------ Text passage ------
Add custom functions for DEA calculations

Aeilert commented 7 months ago

Add custom functions for efficiency, super efficiency, slack and peer calcuations. This removes Benchmarking as a hard dependency.

The commit implies some minor changes in the slack table shown in the Analyse tab, but should otherwise not effect the UI.

Includes:

New function compute_efficiency()
New function compute_super_efficiency()
New function compute_slack()
New function get_peers()
Unit tests for the above
Two test datasets (frontier41 and Norwegian district courts)

Closes #80

ohjakobsen commented 6 months ago

Slack differs quite significantly from Benchmarking on some of the datasets I have available. Using the Electric_plants data frame from deaR, slack differs with the following parameters:

Inputs: Labor, Fuel, Capital Outpus: Output RTS: Variable Orientation: Input

Some firms differ with RTS set to NIRS, and they differ quite significantly with NDRS.

Interestingly, the pear package gives the same results as Benchmarking package, so the difference lies somewhere in the implementation in pioneeR.

ohjakobsen commented 6 months ago

Here is a reproducible example. The compute_slack() function in pioneeR (and in pear) will give the same results as Benchmarking, but the implementation within the app itself is flawed. It is possible to use model arguments in the slack function that differs from the original DEA model. This is what happens in the app, as the default values for CRS and input orientation will always be selected.

df <- deaR::Electric_plants

X <- cbind(df$Labor, df$Fuel, df$Capital)
Y <- as.matrix(df$Output)

vrs_pioneer <- pioneeR::compute_efficiency(X, Y, type = 'vrs', orientation = 'in', digits = NULL)
vrs_pear <- pear::compute_efficiency(X, Y, type = 'vrs', orientation = 'in', digits = NULL)
vrs_benchmarking <- Benchmarking::dea(X, Y, RTS = 'vrs', ORIENTATION = 'in')

slack_pioneer <- pioneeR::compute_slack(X, Y, vrs_pioneer$unadj_values, type = 'vrs', orientation = 'in', digits = NULL)
slack_pear <- pear::compute_slack(X, Y, vrs_pear$unadj_values, type = 'vrs', orientation = 'in', digits = NULL)
slack_benchmarking <- Benchmarking::slack(X, Y, vrs_benchmarking)

# Same results in pioneeR, pear and Benchmarking
slack_pioneer$values
slack_pear$values
slack_benchmarking$sum

Reproduce incorrect results in the current PR:

slack_pear2 <- pear::compute_slack(X, Y, vrs_pear$unadj_values, type = 'crs', orientation = 'in', digits = NULL)

# Gives wrong results as returns to scale is CRS
slack_pear2$values

Aeilert commented 6 months ago

@ohjakobsen : The specific bug in the UI should now be fixed.

ohjakobsen commented 6 months ago

@ohjakobsen : The specific bug in the UI should now be fixed.

This fixes the bug, but the implementation is still problematic, and these are exported functions that will be available to the user. I will do a full review and request changes to the implementation.

Aeilert commented 6 months ago

@ohjakobsen : The specific bug in the UI should now be fixed.
------
Written request a
Could you quote the listing, starting with its first line and going on through the line that contains "[x=691, y=12]", and leave the pictures out of your answer?
------ Records for processing ------
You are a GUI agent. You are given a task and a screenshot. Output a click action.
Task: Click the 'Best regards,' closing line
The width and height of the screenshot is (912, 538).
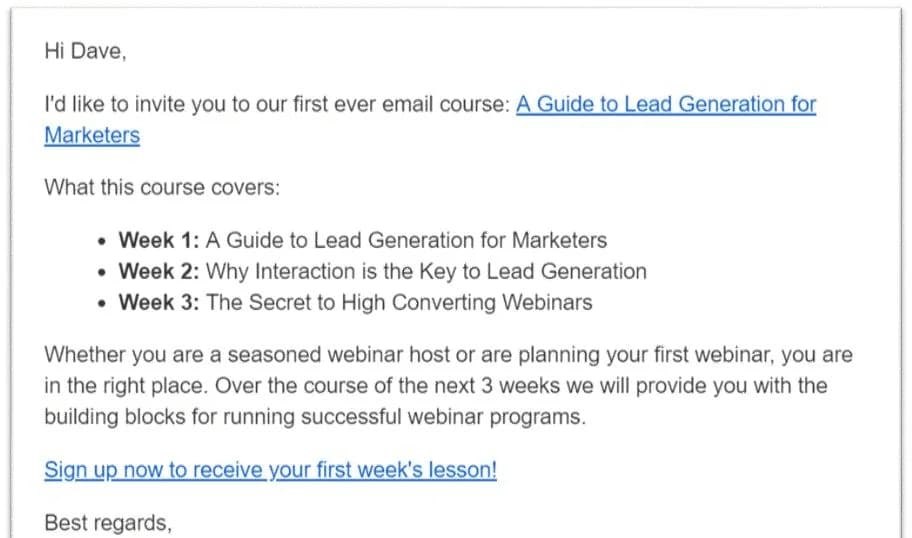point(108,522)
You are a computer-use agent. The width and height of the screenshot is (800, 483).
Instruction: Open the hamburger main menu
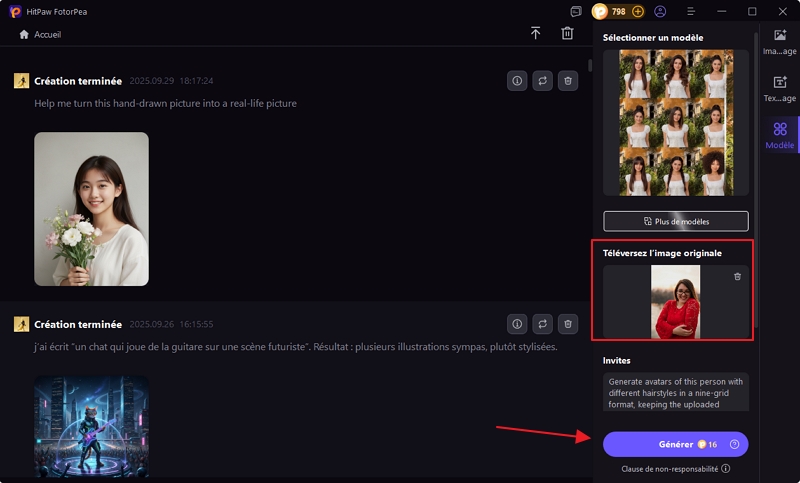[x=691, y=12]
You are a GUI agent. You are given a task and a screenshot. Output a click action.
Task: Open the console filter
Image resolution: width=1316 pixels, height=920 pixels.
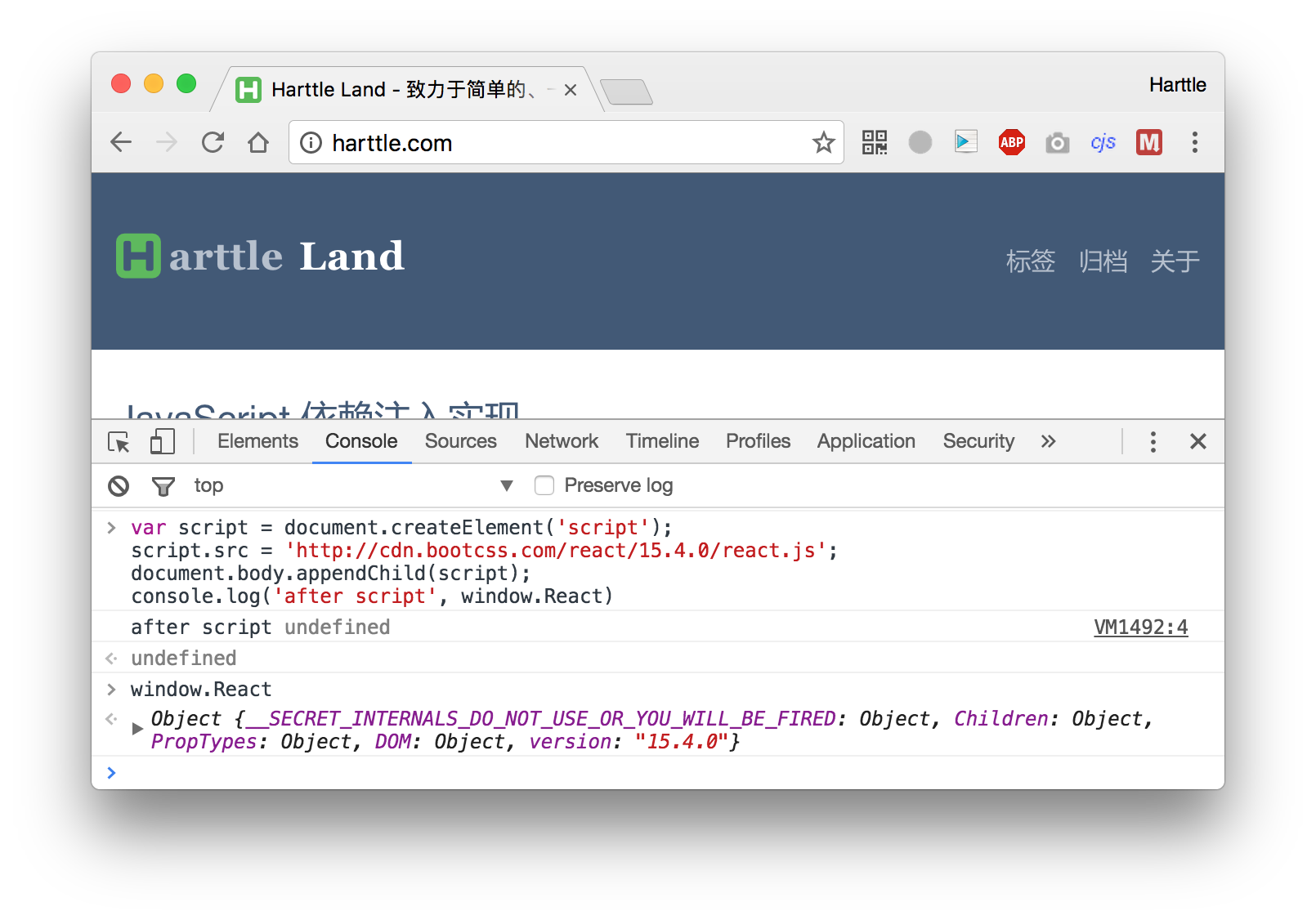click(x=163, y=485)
------
Written request b
In the thread on custom DEA functions:
(i) Which issue number does the change say it closes?
(ii) Which two test datasets are included?
(iii) Which data frame from deaR is used in the slack comparison?

Problem solution a
You are a GUI agent. You are given a task and a screenshot. Output a click action.
Task: Click the 'Best regards,' closing line
The width and height of the screenshot is (912, 538).
point(108,522)
You are a computer-use agent. The width and height of the screenshot is (800, 483).
Instruction: Open the hamburger main menu
[x=691, y=12]

Problem solution b
(i) #80
(ii) frontier41 and Norwegian district courts
(iii) Electric_plants